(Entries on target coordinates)
Start

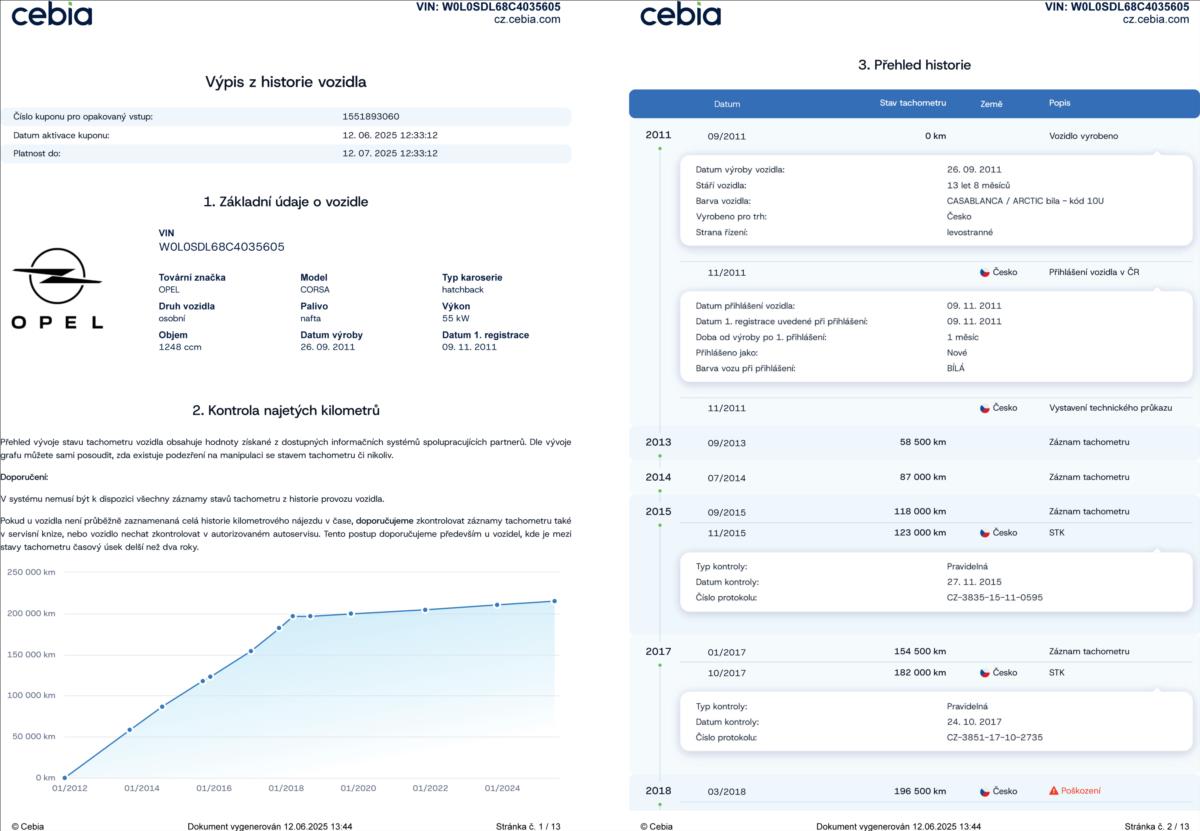
Task: Click Czech flag beside Vystavení technického průkazu
Action: click(x=984, y=408)
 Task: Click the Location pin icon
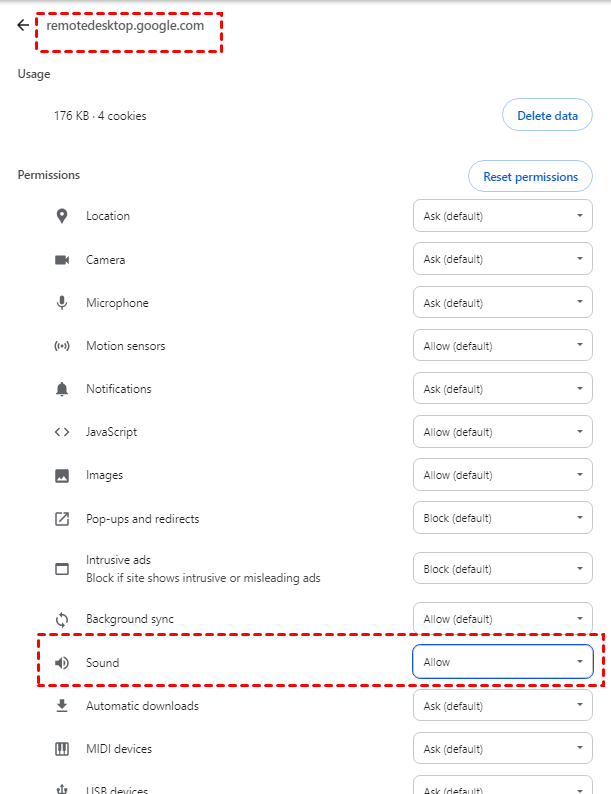coord(62,216)
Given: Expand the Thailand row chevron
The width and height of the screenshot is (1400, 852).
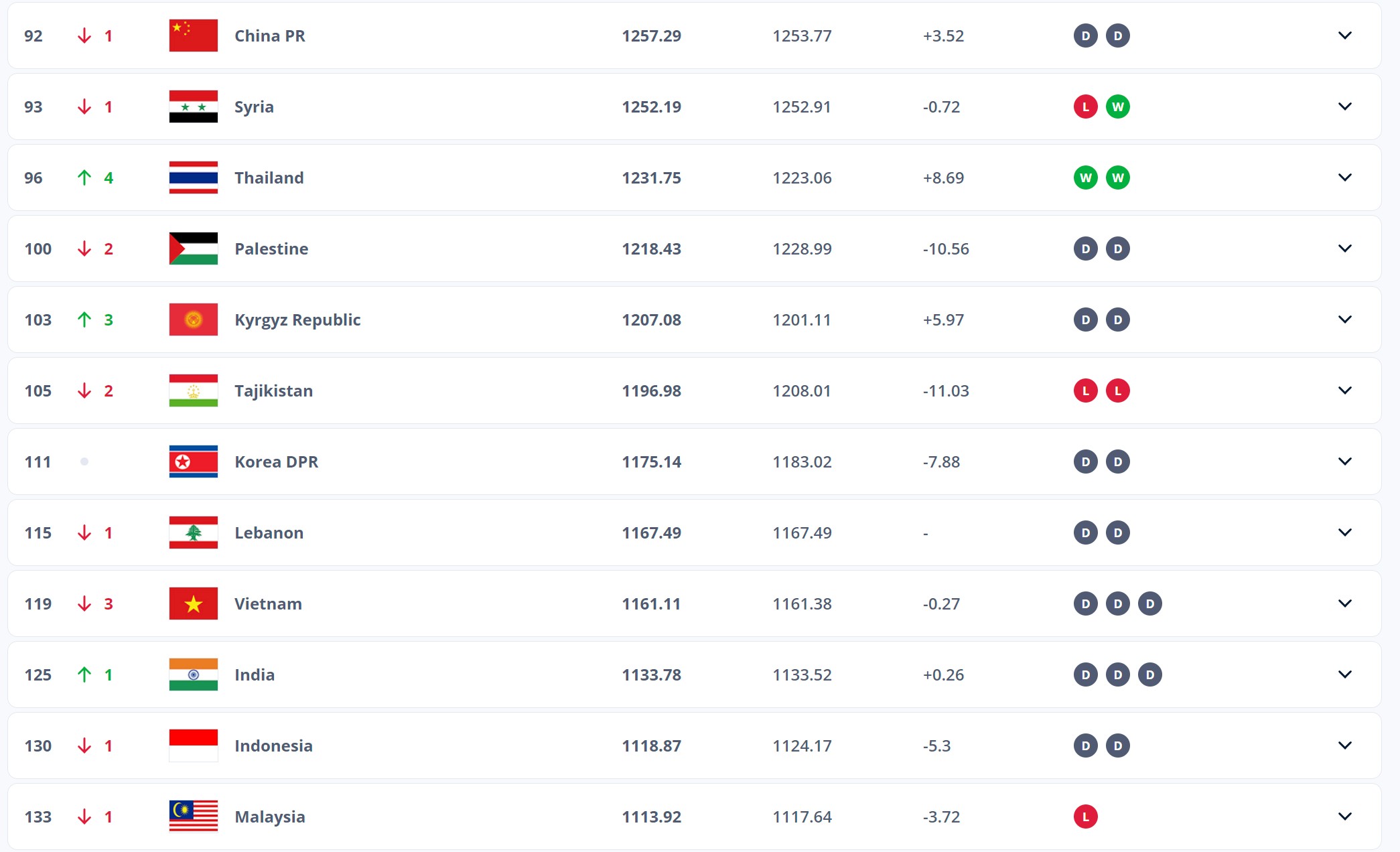Looking at the screenshot, I should [1344, 178].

End

Reproduce all of the lines above word for word, omitting the pictures from your answer.

Task: Click Czech flag beside Vystavení technického průkazu
Action: click(x=984, y=408)
 Task: Click the Location pin icon
coord(62,216)
Given: Expand the Thailand row chevron
The width and height of the screenshot is (1400, 852).
Looking at the screenshot, I should [1344, 178].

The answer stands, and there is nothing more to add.